TEXTO PARA LEITURA
-----

O paradoxo de Epicuro e o problema do mal

18/04/2021

Se Deus realmente existe, por que passamos por tanto sofrimento? Por que há tanta maldade no mundo? Por qual motivo pessoas inocentes são vítimas de crueldade e injustiça? Todos nós já nos fizemos esses questionamentos e, de vez em quando, eles ainda sobrevêm a nós em nossas crises de fé. Na verdade, esse é um dos principais pontos levantados por ateístas contra a existência de Deus e, para sistematizá-lo, muitos usam o famoso paradoxo de Epicuro que será exposto abaixo

1. Se Deus é onisciente e onipotente, então possui conhecimento da existência do Mal (pela onisciência) e poder para acabar com ela (pela onipotência), logo, se não o faz não pode ser onibenevolente, pois não estaria sendo absoluta e ilimitadamente bondoso ao permitir o Mal. Conclui-se: existindo o Mal, sendo Deus onisciente e onipotente, não pode ser onibenevolente.

2. Se Deus é onipotente e onibenevolente, então possui poder para acabar com o Mal (pela onipotência) e desejo de assim fazer (pela onibenevolência), logo, se não o faz é porque não tem conhecimento do Mal, isto é, não possui conhecimento absoluto, assim, não é onisciente. Conclui-se: existindo o Mal, sendo Deus onipotente e onibenevolente, não pode ser onisciente.

3. Se Deus é onisciente e onibenevolente, então possui ciência da existência do Mal (pela onisciência) e vontade de acabar com o Mal (pela onibenevolência), logo, se não o faz é porque não tem poder para tal, isto é, não possui poder ilimitado, assim, não é onipotente. Conclui-se: existindo o Mal, sendo Deus onisciente e onibenevolente, não pode ser onipotente.

-----

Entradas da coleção
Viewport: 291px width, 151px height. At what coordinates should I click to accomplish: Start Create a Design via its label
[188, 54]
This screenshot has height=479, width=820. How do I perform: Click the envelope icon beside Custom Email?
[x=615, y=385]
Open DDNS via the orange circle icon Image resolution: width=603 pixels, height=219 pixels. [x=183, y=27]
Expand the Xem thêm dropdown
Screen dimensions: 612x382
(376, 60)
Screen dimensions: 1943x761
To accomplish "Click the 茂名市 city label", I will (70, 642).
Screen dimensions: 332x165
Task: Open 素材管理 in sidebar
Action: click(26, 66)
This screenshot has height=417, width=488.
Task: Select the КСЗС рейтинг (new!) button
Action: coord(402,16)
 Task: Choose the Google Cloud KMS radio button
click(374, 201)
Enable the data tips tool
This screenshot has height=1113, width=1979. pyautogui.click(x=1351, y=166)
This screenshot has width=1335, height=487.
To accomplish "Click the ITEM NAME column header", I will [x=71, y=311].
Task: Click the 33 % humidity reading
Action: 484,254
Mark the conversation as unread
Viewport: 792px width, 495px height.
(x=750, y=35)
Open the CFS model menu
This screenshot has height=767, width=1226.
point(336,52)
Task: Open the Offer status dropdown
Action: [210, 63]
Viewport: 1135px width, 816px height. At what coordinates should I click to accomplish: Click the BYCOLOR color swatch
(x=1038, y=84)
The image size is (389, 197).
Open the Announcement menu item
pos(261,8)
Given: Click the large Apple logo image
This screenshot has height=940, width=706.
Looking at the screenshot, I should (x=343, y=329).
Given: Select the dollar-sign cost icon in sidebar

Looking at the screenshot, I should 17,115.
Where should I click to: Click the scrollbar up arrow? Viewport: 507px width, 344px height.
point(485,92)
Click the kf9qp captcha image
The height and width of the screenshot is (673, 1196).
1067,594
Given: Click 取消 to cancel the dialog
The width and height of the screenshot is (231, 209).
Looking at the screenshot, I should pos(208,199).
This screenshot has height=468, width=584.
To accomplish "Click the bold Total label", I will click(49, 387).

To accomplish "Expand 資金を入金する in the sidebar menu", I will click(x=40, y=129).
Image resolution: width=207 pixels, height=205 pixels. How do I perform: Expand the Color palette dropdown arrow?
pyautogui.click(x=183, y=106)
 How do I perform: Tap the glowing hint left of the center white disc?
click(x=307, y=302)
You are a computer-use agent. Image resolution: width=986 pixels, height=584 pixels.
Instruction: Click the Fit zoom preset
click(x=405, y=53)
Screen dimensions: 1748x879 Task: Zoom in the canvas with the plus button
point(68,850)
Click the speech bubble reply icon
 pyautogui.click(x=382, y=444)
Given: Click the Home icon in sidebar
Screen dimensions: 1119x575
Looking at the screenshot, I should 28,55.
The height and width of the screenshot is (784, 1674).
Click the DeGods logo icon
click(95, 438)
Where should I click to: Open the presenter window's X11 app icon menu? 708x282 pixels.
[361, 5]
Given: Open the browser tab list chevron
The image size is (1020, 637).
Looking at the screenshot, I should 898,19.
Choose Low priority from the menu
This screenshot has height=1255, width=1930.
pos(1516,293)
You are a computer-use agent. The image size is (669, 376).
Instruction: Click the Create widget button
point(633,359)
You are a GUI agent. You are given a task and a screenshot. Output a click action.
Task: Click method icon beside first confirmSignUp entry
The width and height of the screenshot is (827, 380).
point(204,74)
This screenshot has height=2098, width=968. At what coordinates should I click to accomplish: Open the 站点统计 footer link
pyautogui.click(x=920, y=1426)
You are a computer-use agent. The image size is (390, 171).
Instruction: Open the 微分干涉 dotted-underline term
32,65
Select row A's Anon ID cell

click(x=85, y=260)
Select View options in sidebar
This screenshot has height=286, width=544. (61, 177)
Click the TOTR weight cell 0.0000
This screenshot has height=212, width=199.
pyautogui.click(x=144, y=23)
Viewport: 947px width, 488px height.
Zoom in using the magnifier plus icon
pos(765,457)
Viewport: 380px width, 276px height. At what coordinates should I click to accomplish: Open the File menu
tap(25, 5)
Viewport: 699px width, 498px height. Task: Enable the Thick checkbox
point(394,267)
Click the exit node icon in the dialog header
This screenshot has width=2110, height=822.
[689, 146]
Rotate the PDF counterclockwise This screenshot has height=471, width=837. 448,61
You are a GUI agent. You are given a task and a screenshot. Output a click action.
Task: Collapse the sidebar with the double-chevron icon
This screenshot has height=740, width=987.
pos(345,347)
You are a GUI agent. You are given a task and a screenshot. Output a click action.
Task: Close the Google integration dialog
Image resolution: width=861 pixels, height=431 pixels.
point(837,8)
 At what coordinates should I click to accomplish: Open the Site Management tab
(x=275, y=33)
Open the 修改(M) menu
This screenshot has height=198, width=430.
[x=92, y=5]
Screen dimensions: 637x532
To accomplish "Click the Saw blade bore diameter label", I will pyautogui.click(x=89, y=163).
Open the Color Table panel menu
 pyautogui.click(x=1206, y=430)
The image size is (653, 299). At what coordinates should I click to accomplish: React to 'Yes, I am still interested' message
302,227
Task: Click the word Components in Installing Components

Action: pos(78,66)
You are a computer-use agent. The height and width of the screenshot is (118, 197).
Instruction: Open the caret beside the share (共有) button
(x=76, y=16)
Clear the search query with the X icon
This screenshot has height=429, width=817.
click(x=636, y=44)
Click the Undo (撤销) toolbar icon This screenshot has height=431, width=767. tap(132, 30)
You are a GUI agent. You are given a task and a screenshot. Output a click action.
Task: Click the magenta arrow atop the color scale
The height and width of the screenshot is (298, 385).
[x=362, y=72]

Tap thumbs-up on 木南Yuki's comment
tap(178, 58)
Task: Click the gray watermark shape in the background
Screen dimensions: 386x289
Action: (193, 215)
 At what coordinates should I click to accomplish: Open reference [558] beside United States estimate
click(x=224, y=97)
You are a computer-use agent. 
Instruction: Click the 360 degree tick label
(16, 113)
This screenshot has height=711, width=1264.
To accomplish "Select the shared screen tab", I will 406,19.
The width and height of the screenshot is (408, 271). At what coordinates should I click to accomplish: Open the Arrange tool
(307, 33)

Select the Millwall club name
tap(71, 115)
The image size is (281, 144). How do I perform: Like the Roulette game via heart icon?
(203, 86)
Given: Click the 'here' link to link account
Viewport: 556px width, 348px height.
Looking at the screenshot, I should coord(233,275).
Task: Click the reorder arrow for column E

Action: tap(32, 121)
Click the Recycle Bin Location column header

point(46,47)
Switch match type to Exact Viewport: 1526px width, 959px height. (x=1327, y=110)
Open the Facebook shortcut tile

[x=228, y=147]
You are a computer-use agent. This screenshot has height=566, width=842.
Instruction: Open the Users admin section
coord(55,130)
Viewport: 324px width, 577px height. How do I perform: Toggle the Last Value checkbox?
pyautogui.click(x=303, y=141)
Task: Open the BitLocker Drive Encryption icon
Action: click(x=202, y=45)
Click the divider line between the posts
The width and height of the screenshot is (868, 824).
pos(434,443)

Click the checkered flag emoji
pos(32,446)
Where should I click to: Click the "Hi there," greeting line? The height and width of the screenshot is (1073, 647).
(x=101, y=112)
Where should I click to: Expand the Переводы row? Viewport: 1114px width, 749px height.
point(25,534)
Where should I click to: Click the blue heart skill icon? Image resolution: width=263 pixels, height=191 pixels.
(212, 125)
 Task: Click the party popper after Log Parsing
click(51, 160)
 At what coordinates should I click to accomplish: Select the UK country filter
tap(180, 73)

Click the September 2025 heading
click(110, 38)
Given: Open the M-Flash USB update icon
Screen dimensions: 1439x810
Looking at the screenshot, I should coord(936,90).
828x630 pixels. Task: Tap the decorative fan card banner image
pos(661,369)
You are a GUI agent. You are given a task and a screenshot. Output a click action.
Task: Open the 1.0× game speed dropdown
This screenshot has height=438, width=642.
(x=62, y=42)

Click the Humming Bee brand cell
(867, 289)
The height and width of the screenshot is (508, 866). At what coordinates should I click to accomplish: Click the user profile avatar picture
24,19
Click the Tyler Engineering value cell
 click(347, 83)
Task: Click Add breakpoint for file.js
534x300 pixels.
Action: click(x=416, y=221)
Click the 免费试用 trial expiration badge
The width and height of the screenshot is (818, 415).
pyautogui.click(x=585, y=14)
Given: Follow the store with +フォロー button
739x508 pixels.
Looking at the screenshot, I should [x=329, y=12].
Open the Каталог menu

-----

TAREFAS
(a) Reescreva o trecho do texto sobre o paradoxo de Epicuro entre "Se Deus realmente" e "pode ser onibenevolente.", inclusive, substituindo "sofrimento" por "dor".
(b) Retome o texto sobre o paradoxo de Epicuro e continue-o a partir da última frase apresentada.
As entradas não têm relação com o texto sobre o paradoxo de Epicuro.

RESPOSTAS ÀS TAREFAS
(a)
Se Deus realmente existe, por que passamos por tanto dor? Por que há tanta maldade no mundo? Por qual motivo pessoas inocentes são vítimas de crueldade e injustiça? Todos nós já nos fizemos esses questionamentos e, de vez em quando, eles ainda sobrevêm a nós em nossas crises de fé. Na verdade, esse é um dos principais pontos levantados por ateístas contra a existência de Deus e, para sistematizá-lo, muitos usam o famoso paradoxo de Epicuro que será exposto abaixo

1. Se Deus é onisciente e onipotente, então possui conhecimento da existência do Mal (pela onisciência) e poder para acabar com ela (pela onipotência), logo, se não o faz não pode ser onibenevolente, pois não estaria sendo absoluta e ilimitadamente bondoso ao permitir o Mal. Conclui-se: existindo o Mal, sendo Deus onisciente e onipotente, não pode ser onibenevolente.

(b)
Desta maneira, o trilema de Epicuro teria provado que, a partir da existência do mal, Deus não poderia possuir os 3 atributos (Onisciência, Onipotência e onibenevolência), somente dois deles, o que se configura como um paradoxo, especialmente para o conceito de Deus do cristianismo.

O presente artigo tem como intuito expor de forma resumida as principais respostas cristãs a esse trilema sem deixar de lado a ortodoxia. Infelizmente, esse é um assunto muito delicado e sua resposta pode parecer apenas fria e racionalista, pois a finalidade do texto é resolver o problema intelectual do mal e pode deixar a desejar quanto à resposta ao problema emocional que ele traz. Como sempre, deixarei fontes e materiais complementares ao final do texto visando o pleno entendimento do assunto, como também um conforto emocional.

1. O argumento moral

Esse argumento já foi exposto em artigos anteriores e, por isso, creio que não seja necessária uma defesa extensa. Em síntese, ele parte de uma das 5 vias de S. Tomás de Aquino, na qual ele afirma que só podemos comparar as coisas e exercer juízos de valor se tivermos um padrão de perfeição absoluto. Ou seja, não podemos dizer que algo é injusto, se não possuímos um padrão absoluto de justiça. Logo, o ateu que pretende provar a inexistência de Deus a partir da realidade do mal, cai em contradição, pois ele não pode conhecer o que é mal ou bom sem um padrão absoluto de perfeição. A interpretação da realidade se esvai em um relativismo e, por conseguinte, se a verdade é relativa, as maiores atrocidades da história são justificáveis (o que é um absurdo). O Argumento pode ser resumido na seguinte estrutura:

Logo, existe um padrão de perfeição pelo qual podemos exercer juízos de valor e conhecer a verdade. (Deus)

2. A Teodiceia de S. Agostinho

Ainda no século V, o doutor da Igreja, Agostinho de Hipona, tratou de refutar por completo o paradoxo de Epicuro ao invalidar sua principal premissa, a existência do mal. Ele percebeu que todo o trilema de Epicuro necessita dessa premissa aceita como válida para se sustentar. Sem a aceitação da existência objetiva do mal não é possível erguer as demais referências e todo sistema cai à futilidade. Tomando como base suas principais obras: A cidade de Deus e as Confissões, juntamente com as análises posteriores feitas à obra de Agostinho, foi desenvolvida a teodiceia agostiniana, área da teologia que busca resolver o problema do mal.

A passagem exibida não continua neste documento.